## Exercise inputs
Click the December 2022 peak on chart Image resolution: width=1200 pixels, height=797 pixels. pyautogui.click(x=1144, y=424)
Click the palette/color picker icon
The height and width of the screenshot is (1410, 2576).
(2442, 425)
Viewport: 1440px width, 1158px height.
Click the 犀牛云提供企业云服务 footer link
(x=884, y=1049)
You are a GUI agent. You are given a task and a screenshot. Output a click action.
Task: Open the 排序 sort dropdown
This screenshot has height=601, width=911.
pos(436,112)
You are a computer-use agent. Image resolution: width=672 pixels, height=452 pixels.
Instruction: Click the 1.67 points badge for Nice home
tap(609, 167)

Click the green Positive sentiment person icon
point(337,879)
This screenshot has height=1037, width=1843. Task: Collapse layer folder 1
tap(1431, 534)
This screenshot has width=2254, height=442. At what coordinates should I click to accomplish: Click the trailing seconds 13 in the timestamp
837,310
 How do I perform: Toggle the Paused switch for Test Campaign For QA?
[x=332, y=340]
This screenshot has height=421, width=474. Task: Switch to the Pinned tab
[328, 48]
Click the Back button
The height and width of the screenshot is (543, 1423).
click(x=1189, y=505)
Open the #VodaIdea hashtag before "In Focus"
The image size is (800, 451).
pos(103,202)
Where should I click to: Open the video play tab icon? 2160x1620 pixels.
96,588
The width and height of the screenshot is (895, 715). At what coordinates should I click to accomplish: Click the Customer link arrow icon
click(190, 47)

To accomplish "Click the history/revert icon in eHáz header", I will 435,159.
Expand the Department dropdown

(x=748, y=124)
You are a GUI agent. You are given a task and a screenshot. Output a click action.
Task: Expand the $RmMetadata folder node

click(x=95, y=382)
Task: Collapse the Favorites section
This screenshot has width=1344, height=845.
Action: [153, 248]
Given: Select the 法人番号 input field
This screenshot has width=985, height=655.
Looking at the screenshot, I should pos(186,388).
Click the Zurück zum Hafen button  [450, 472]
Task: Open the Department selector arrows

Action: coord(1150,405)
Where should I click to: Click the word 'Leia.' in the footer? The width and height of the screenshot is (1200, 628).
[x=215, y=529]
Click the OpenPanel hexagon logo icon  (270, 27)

## Assignment
Transcribe each record above exactly. Skip none.

## Final answer
Click the December 2022 peak on chart Image resolution: width=1200 pixels, height=797 pixels. pyautogui.click(x=1144, y=424)
Click the palette/color picker icon
The height and width of the screenshot is (1410, 2576).
(2442, 425)
Viewport: 1440px width, 1158px height.
Click the 犀牛云提供企业云服务 footer link
(x=884, y=1049)
You are a GUI agent. You are given a task and a screenshot. Output a click action.
Task: Open the 排序 sort dropdown
This screenshot has height=601, width=911.
pos(436,112)
You are a computer-use agent. Image resolution: width=672 pixels, height=452 pixels.
Instruction: Click the 1.67 points badge for Nice home
tap(609, 167)

Click the green Positive sentiment person icon
point(337,879)
This screenshot has height=1037, width=1843. Task: Collapse layer folder 1
tap(1431, 534)
This screenshot has width=2254, height=442. At what coordinates should I click to accomplish: Click the trailing seconds 13 in the timestamp
837,310
 How do I perform: Toggle the Paused switch for Test Campaign For QA?
[x=332, y=340]
This screenshot has height=421, width=474. Task: Switch to the Pinned tab
[328, 48]
Click the Back button
The height and width of the screenshot is (543, 1423).
click(x=1189, y=505)
Open the #VodaIdea hashtag before "In Focus"
The image size is (800, 451).
pos(103,202)
Where should I click to: Open the video play tab icon? 2160x1620 pixels.
96,588
The width and height of the screenshot is (895, 715). At what coordinates should I click to accomplish: Click the Customer link arrow icon
click(190, 47)

To accomplish "Click the history/revert icon in eHáz header", I will 435,159.
Expand the Department dropdown

(x=748, y=124)
You are a GUI agent. You are given a task and a screenshot. Output a click action.
Task: Expand the $RmMetadata folder node

click(x=95, y=382)
Task: Collapse the Favorites section
This screenshot has width=1344, height=845.
Action: [153, 248]
Given: Select the 法人番号 input field
This screenshot has width=985, height=655.
Looking at the screenshot, I should pos(186,388).
Click the Zurück zum Hafen button  [450, 472]
Task: Open the Department selector arrows

Action: coord(1150,405)
Where should I click to: Click the word 'Leia.' in the footer? The width and height of the screenshot is (1200, 628).
[x=215, y=529]
Click the OpenPanel hexagon logo icon  (270, 27)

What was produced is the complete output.